Definitions, costs and use-cases

Rob Seaman seaman at noao.edu
Sun Sep 23 04:33:32 PDT 2007


Just a few quick comments - we'll have plenty of time to talk at the  
meeting.

On Sep 22, 2007, at 3:12 AM, Norman Gray wrote:

> I think various people _have_ discussed these before, possibly  
> implicitly, but certainly at length,

Very definitely, this has been discussed implicitly at length :-)

> so we can move toward more specific questions, which is where I  
> think Andrea has been trying to herd us.

Yes - specific use cases.  Even Ed admits:  "It will be damn hard to  
get the metadata into shape for this to work."  What would this hard  
work buy us, *specifically*?

> We won't get much from 200-year old dictionary definitions, or  
> technical abstracts from completely different domains  
> (philosophical ethics, as I recall), so here's the standard  
> definition from computer science (all together, class!):
>
>     an ontology is a formal specification of a shared  
> conceptualisation
>
> That is:
>
>     conceptualisation = a set of things/concepts/types, as appropriate
>     shared = ...which at least one other person agrees with
>     specification = ... and which you've written down
>     formal = ...in a machine-readable way

There were two points to bringing Dr. Johnson into the discussion.   
First, that even when discussing ontology itself, one starts with a  
definition.  Thanks for the improved definition, BTW.  This  
conversation seems to be casting ontology in opposition to  
vocabulary.  That itself seems counterproductive.  Second, the VO has  
to peddle its wares on the astronomical open market.  An astronomer  
will understand keywords and vocabularies.  From what I've seen, they  
won't understand what ontology means.  So either this has to be  
hidden behind something like a vocabulary list - or a domain-specific  
case has to be built for astronomy.

> Costs
>
> [...] handling an ontology requires one of several types of reasoner 
> [1].
> [1] A 'reasoner' is something which, for example, deduce that an  
> instance of a given subtype is also an instance of the type.

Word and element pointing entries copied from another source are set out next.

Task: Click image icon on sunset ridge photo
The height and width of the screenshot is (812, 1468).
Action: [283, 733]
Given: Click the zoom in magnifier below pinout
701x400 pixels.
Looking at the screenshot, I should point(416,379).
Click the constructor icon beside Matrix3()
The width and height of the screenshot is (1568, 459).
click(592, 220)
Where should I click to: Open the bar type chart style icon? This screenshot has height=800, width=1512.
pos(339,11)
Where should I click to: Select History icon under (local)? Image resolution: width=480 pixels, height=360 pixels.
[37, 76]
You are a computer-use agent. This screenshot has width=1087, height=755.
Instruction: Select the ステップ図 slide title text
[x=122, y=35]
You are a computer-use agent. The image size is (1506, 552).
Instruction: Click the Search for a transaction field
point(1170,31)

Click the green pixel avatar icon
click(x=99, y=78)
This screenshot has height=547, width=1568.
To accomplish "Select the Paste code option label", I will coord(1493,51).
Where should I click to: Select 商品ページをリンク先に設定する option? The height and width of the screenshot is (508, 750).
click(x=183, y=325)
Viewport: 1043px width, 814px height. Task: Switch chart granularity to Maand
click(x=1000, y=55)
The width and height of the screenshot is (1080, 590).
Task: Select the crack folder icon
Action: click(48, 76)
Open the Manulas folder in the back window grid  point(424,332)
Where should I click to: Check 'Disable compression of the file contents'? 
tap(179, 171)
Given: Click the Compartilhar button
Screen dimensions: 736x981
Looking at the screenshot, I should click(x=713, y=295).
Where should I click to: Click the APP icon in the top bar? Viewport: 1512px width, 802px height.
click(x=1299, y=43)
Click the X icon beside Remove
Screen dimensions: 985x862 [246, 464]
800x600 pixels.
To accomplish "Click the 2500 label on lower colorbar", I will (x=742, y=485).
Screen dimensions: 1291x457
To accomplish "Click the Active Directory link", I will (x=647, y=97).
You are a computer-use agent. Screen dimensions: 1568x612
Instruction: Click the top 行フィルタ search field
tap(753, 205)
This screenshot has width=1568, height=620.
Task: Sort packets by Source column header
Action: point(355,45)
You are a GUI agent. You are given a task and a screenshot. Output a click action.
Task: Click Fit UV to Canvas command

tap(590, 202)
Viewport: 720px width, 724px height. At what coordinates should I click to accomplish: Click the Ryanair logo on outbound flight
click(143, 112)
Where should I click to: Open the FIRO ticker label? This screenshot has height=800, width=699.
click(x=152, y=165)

So the basic issue is whether the value of such reasoning toward  
performing a specific astronomical task is worth the overhead (in  
various parameters) of a reasoner (and of generating the ontology the  
reasoner is reasoning against).

> Note that not every application necessarily benefits from more  
> expressive structure.

I see we agree.

> Myself, I think that SKOS (taxonomy/thesaurus) provides most of  
> what you really need, and can reasonably acquire, to support  
> searching.  Ed is a more unequivocal enthusiast for OWL.

I see you and Ed disagree.

> The upside, from the point of view of acquisition costs, is that  
> most of the sciences, with their journal keywords, and the  
> systematising mindset of their users, can probably get on to the  
> second rung for free.  The much-lamented lack of interest in the  
> IAU keyword list suggests that getting on to the third rung might  
> be a struggle.

Well, more to the point, this is evidence - predating the VO - that  
such functionality may be a mismatch to the astronomical community.

> Use-cases
>
> Mathilda is reading a paper online.

Thanks for this user scenario - it is a bit complex to be called a  
use case.  And thanks greatly for the insightful discussion.  We're  
assembling in the lobby for a walkabout, so I'll have to ring off  
now.  Perhaps we can continue this at the reception.